Payment channel networks (PCNs) are among the most promising solutions to the scalability issues in permissionless blockchains, by allowing parties to pay each other off-chain through a path of payment channels (PCs). However, routing transactions comes at a cost which is proportional to the number of intermediaries, since each charges a fee for the routing service. Furthermore, analogous to other networks, malicious intermediaries in the payment path can lead to security and privacy threats. Virtual channels (VCs), i.e., bridges over PC paths, mitigate the above PCN issues, as an intermediary participates only once to set up the VC and is then excluded from every future VC transaction. However, similar to PCs, creating a VC has a cost that must be paid out of the bridged PCs' balance. Currently, we are missing guidelines to where and how many VCs to set up. Ideally, VCs should minimize transaction costs while mitigating security and privacy threats from on-path adversaries. In this work, we address for the first time the VC setup problem, formalizing it as an optimization problem. We present an integer linear program (ILP) to compute the globally optimal VC setup strategy in terms of transaction costs, security, and privacy. We then accompany the computationally heavy ILP with a fast local greedy algorithm. Our model and algorithms can be used with any on-path adversary, given that its strategy can be expressed as a set of corrupted nodes that is estimated by the honest nodes. We conduct an evaluation of the greedy algorithm over a snapshot of the Lightning Network (LN), the largest Bitcoin-based PCN. Our results confirm on real-world data that our greedy strategy minimizes costs while protecting against security and privacy threats of on-path adversaries. These findings may serve the LN community as guidelines for the deployment of VCs.

翻译：支付通道网络（PCN）是解决无许可区块链可扩展性问题最有前景的方案之一，它允许参与方通过由多个支付通道（PC）组成的路径进行链下支付。然而，路由交易会产生与中介数量成正比的成本，因为每个中介都会收取路由服务费。此外，与其他网络类似，支付路径中的恶意中介可能导致安全与隐私威胁。

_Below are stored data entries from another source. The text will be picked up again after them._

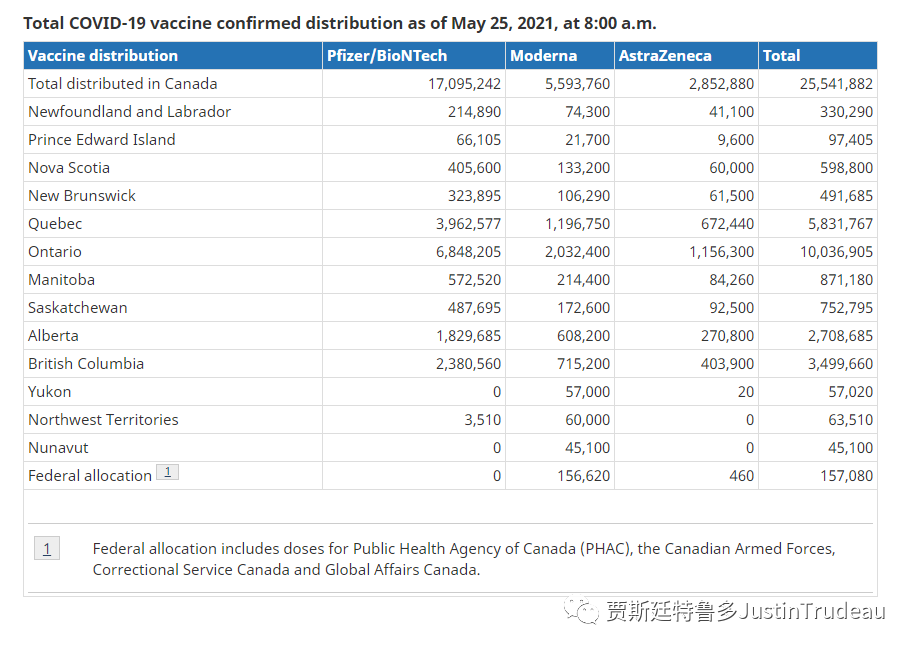Click the Quebec row label
Screen dimensions: 915x651
pyautogui.click(x=55, y=223)
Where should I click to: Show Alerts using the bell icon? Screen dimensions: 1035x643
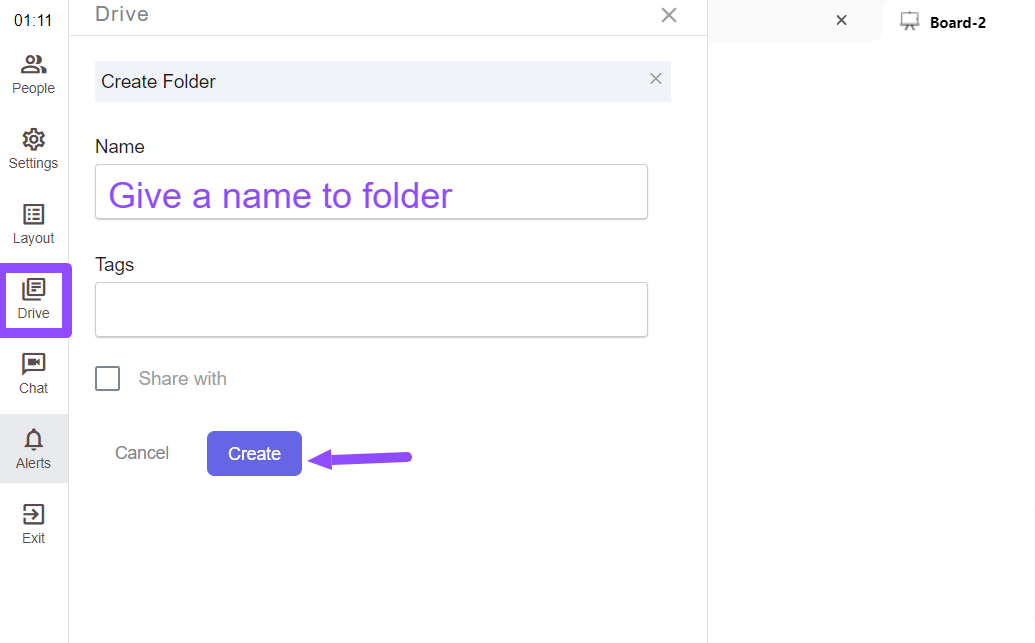pos(34,449)
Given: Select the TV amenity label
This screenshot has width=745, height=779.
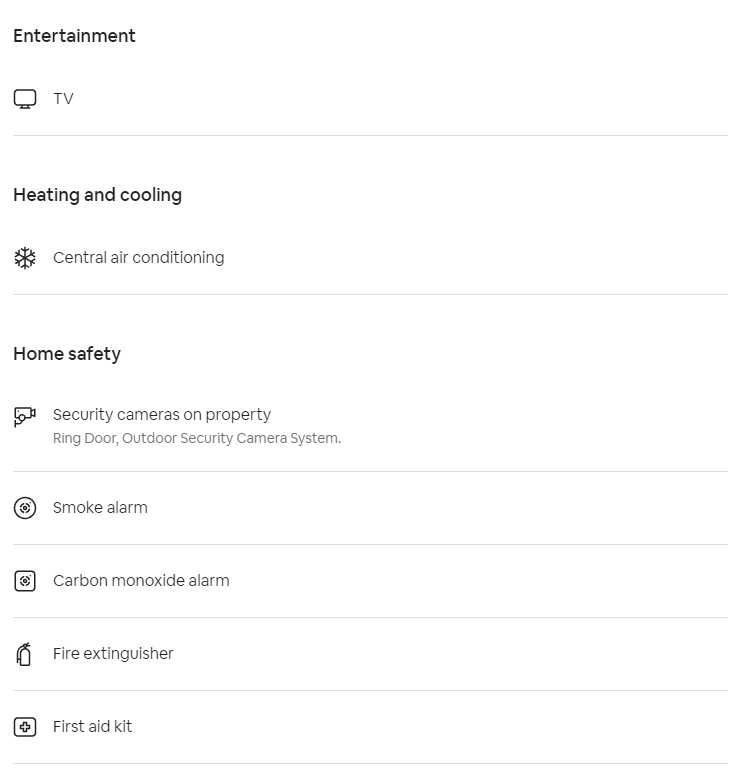Looking at the screenshot, I should [63, 99].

虚拟通道（VC）作为PC路径上的桥梁，能够缓解上述PCN问题——中介仅需参与一次VC的建立，后续所有VC交易均不再经过该中介。然而，与PC类似，建立VC需要消耗桥接PC的余额作为成本。目前，我们缺乏关于在何处以及建立多少VC的指导原则。理想情况下，VC应在最小化交易成本的同时，减轻路径上恶意攻击者带来的安全与隐私威胁。本文首次提出并形式化了VC建立问题，将其建模为优化问题。我们设计了整数线性规划（ILP）来计算全局最优的VC建立策略，该策略综合考虑交易成本、安全性与隐私保护。随后，我们提出一种快速的局部贪心算法以替代计算密集型的ILP模型。本模型与算法可适用于任何路径上的恶意攻击者，只需将其攻击策略表示为诚实节点估计的一组受损节点。我们在比特币最大PCN——闪电网络（LN）的快照数据上评估了贪心算法。实际数据验证表明，我们的贪心策略能在最小化成本的同时，抵御路径上恶意攻击者的安全与隐私威胁。这些发现可作为LN社区部署VC的指导原则。